**What to produce:** Retrieve every line of the data holding the word "input".

**Dataset records:**
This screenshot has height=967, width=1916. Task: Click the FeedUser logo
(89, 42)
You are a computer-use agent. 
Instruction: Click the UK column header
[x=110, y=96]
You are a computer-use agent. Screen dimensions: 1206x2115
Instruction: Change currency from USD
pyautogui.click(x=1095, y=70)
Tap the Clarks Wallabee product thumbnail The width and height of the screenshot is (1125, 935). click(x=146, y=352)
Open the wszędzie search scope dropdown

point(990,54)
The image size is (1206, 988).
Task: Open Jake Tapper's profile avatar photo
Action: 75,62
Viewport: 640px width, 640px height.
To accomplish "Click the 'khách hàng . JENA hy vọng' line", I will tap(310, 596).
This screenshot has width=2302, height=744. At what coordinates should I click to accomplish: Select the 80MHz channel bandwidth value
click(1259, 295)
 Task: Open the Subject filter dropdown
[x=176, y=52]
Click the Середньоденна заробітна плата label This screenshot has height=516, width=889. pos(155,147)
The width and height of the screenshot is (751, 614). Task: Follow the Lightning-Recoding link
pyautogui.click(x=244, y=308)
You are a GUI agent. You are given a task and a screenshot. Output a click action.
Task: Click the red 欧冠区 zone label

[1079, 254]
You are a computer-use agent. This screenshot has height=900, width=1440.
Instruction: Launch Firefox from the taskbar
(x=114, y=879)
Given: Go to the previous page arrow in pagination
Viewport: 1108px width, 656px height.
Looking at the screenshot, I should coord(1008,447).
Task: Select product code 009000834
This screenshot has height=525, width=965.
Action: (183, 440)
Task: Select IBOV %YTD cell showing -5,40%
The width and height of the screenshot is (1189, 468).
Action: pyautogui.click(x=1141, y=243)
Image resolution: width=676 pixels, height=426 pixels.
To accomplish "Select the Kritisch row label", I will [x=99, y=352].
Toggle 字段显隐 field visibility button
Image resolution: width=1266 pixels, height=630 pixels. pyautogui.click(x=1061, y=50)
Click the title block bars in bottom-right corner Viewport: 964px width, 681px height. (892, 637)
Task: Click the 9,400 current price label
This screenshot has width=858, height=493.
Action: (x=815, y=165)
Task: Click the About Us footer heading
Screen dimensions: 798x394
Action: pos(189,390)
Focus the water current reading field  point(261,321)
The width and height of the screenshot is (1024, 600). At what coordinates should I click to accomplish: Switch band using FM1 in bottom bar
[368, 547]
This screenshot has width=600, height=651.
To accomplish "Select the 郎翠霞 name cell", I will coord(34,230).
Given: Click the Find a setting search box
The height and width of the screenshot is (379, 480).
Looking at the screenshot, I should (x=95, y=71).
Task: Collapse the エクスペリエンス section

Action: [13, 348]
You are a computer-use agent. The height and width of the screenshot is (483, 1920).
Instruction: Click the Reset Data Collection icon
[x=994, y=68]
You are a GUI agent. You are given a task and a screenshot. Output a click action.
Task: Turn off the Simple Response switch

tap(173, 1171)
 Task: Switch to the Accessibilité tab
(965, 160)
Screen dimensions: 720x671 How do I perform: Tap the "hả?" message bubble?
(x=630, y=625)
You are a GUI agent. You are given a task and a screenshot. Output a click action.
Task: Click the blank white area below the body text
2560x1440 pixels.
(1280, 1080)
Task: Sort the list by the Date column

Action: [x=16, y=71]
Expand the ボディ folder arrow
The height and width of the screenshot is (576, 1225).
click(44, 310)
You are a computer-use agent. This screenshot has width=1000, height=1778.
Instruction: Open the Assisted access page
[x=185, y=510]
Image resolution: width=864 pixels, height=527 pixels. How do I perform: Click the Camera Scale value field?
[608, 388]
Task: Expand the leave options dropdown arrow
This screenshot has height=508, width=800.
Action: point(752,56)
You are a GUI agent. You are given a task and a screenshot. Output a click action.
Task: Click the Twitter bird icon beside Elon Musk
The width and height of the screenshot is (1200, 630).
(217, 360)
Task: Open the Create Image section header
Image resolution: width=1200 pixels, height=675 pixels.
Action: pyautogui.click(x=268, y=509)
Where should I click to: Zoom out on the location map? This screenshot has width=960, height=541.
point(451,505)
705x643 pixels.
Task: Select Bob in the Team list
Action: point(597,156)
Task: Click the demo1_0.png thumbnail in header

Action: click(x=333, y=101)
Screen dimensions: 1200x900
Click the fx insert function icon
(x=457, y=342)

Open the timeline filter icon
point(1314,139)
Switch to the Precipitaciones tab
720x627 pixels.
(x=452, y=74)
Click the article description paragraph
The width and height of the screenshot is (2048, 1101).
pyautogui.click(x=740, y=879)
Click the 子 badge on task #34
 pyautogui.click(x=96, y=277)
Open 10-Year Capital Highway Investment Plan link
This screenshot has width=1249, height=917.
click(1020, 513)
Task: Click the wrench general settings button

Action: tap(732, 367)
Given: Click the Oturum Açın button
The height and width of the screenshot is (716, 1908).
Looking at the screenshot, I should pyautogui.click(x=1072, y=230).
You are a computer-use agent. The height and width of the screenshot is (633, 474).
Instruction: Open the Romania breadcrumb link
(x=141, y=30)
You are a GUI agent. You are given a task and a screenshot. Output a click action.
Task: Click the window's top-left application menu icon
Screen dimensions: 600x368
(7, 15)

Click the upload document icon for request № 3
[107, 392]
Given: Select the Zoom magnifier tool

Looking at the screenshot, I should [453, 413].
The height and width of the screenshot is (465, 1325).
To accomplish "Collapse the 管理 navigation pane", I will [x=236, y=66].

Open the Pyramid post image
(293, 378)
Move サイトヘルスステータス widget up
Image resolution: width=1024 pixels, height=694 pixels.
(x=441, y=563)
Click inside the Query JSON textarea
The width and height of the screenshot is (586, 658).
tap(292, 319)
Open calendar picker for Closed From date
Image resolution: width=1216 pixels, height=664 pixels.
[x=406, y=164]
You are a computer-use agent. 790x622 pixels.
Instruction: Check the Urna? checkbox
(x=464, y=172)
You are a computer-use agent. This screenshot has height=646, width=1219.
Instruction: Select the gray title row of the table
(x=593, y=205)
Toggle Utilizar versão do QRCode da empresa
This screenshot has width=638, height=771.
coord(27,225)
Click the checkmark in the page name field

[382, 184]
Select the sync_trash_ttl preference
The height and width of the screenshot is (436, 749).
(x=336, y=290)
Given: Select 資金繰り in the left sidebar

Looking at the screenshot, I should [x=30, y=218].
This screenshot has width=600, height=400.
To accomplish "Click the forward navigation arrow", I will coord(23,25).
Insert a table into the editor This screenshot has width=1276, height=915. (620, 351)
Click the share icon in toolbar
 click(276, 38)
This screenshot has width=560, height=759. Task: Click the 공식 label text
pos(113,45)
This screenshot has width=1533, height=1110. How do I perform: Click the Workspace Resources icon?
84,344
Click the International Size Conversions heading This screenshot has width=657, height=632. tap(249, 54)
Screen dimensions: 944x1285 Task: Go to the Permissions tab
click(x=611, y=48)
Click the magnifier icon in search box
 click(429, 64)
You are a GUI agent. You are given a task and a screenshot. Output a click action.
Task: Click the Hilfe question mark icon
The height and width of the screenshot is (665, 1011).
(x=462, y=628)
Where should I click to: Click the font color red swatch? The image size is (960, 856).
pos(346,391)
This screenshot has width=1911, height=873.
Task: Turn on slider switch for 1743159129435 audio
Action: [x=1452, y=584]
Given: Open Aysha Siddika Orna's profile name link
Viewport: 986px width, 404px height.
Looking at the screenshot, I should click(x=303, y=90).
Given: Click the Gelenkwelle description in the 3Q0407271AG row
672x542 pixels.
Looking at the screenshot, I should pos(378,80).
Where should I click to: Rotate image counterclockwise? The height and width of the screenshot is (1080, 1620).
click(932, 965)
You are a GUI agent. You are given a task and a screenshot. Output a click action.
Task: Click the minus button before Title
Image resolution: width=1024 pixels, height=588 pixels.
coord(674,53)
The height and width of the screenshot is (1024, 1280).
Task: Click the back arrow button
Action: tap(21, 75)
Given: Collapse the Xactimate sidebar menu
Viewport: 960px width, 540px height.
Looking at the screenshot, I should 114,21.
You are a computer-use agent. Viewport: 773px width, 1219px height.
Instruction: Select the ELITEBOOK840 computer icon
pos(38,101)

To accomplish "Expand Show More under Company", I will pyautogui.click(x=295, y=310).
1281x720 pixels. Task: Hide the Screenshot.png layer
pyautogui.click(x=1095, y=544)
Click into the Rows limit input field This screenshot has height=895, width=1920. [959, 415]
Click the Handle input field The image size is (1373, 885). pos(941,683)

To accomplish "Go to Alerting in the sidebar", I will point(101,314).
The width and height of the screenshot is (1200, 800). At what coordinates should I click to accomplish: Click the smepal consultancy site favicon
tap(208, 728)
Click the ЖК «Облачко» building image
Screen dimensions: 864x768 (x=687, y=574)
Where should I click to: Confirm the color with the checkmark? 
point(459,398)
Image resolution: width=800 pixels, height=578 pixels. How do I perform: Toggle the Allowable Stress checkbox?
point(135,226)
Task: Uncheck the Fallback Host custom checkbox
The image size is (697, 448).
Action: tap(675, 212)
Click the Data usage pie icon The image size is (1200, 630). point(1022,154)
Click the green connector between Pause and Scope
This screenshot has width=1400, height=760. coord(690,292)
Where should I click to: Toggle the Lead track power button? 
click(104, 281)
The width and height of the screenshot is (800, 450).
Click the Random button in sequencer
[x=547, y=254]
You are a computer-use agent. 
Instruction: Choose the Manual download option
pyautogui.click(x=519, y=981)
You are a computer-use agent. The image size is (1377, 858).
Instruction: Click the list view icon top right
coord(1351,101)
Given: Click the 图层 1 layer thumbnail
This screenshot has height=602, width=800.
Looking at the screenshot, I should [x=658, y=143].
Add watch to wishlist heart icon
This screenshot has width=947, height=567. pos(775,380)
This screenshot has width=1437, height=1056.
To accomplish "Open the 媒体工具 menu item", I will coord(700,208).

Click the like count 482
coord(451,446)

**Solution to this exercise:**
Click into the Rows limit input field This screenshot has height=895, width=1920. [959, 415]
Click the Handle input field The image size is (1373, 885). pos(941,683)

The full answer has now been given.